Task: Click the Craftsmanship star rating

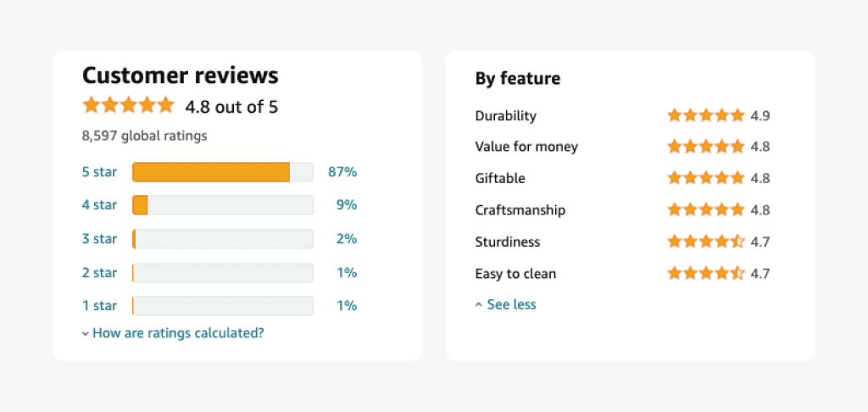Action: (x=706, y=210)
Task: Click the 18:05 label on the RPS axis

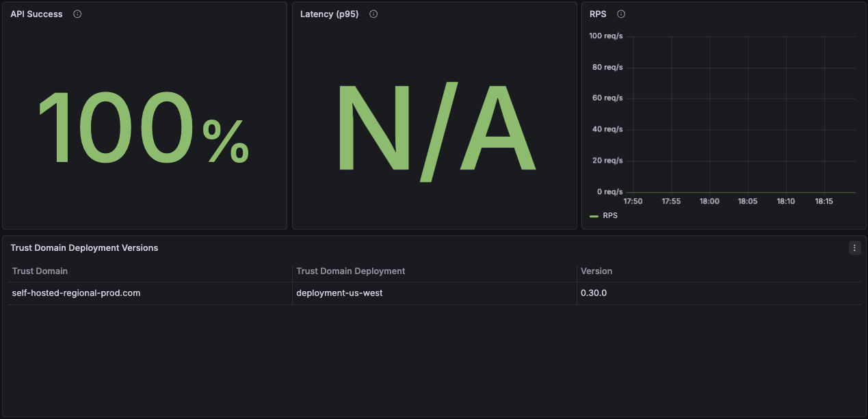Action: pyautogui.click(x=747, y=201)
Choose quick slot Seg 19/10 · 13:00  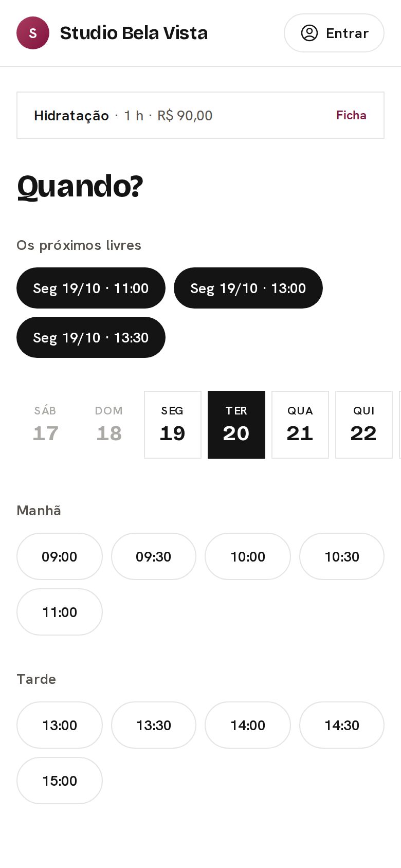point(248,288)
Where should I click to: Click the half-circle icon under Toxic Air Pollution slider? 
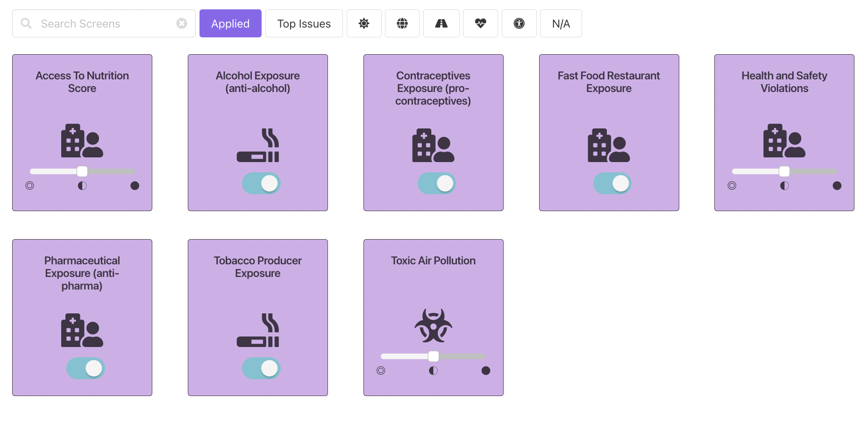(434, 371)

※

▸ Exercise instructions
Leaving out all pictures, retype exactly the lines that run from the one containing "Where should I" through the last line of the material.

▸ Solution to this problem
Where should I click to: Click the half-circle icon under Toxic Air Pollution slider? 
(434, 371)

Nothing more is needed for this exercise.